Task description.
The lines to copy are those in the listing below that contain the word "will".

Data section.
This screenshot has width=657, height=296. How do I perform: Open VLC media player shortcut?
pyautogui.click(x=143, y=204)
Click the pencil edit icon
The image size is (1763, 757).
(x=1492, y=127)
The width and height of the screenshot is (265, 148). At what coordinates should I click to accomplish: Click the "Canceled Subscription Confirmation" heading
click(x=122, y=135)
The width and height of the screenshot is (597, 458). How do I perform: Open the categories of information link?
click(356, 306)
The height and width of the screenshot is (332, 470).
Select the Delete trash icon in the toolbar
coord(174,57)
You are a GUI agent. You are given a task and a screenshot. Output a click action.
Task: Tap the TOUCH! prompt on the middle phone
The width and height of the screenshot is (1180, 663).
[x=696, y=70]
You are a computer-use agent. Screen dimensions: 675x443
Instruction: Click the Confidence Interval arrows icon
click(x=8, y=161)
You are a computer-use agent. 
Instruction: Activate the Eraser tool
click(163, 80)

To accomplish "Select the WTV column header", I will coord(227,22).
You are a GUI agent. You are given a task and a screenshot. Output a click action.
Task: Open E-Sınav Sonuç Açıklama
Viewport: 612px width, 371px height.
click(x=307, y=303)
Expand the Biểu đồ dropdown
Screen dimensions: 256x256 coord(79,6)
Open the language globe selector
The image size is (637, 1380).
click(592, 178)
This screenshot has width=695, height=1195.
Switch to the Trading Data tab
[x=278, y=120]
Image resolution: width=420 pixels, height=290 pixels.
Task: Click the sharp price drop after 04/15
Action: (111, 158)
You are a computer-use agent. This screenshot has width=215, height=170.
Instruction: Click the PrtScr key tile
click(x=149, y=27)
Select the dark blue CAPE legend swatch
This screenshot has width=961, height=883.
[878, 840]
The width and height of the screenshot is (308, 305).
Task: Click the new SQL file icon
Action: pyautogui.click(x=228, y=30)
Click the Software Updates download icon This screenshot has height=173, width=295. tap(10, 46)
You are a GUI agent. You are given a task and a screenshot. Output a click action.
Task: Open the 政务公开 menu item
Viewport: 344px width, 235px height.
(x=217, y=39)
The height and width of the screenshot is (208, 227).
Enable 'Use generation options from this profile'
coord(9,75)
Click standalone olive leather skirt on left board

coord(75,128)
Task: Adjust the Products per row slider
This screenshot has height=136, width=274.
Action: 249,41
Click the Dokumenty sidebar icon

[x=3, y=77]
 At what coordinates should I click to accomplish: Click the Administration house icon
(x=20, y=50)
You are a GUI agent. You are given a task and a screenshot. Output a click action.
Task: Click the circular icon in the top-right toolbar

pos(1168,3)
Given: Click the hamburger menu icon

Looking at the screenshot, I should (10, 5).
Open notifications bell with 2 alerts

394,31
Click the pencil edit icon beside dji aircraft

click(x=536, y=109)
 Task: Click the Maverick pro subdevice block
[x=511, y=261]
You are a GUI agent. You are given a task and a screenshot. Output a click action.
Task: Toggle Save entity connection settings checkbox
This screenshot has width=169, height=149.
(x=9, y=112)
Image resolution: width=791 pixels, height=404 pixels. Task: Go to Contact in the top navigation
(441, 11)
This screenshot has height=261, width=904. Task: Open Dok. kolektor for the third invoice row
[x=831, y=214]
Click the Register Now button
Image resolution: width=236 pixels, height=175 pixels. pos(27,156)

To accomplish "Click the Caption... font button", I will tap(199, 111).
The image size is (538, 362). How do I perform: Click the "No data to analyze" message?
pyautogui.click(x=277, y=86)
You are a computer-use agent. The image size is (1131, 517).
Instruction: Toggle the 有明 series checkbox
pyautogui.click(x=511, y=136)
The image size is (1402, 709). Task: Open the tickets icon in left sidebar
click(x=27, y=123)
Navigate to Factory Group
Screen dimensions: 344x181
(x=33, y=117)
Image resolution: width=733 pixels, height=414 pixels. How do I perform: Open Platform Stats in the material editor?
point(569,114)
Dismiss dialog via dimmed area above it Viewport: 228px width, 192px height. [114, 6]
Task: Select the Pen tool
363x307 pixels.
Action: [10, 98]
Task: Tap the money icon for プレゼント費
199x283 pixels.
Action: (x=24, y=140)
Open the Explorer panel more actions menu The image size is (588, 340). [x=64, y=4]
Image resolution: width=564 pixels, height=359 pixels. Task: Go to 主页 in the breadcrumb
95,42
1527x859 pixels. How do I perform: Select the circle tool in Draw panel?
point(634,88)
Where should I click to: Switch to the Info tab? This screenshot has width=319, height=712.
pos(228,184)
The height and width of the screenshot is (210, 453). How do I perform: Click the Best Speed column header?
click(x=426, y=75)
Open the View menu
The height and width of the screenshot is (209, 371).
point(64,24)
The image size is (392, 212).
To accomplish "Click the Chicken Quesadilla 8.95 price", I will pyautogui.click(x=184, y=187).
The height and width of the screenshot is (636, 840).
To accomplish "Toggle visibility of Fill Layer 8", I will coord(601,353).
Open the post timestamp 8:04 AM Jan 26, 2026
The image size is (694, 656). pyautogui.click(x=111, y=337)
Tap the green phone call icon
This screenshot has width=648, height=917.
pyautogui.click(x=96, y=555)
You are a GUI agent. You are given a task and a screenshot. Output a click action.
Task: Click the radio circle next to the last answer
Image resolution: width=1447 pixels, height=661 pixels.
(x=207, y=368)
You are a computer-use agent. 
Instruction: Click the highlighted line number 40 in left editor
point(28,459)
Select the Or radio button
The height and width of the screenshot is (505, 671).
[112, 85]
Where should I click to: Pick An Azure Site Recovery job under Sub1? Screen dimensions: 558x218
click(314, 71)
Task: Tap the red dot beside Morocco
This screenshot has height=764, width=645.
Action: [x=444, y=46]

Exercise output.
To accomplish "Select the WTV column header", I will coord(227,22).
To accomplish "Click the Caption... font button", I will tap(199, 111).
To accomplish "Click the Chicken Quesadilla 8.95 price", I will pyautogui.click(x=184, y=187).
To accomplish "Toggle visibility of Fill Layer 8", I will coord(601,353).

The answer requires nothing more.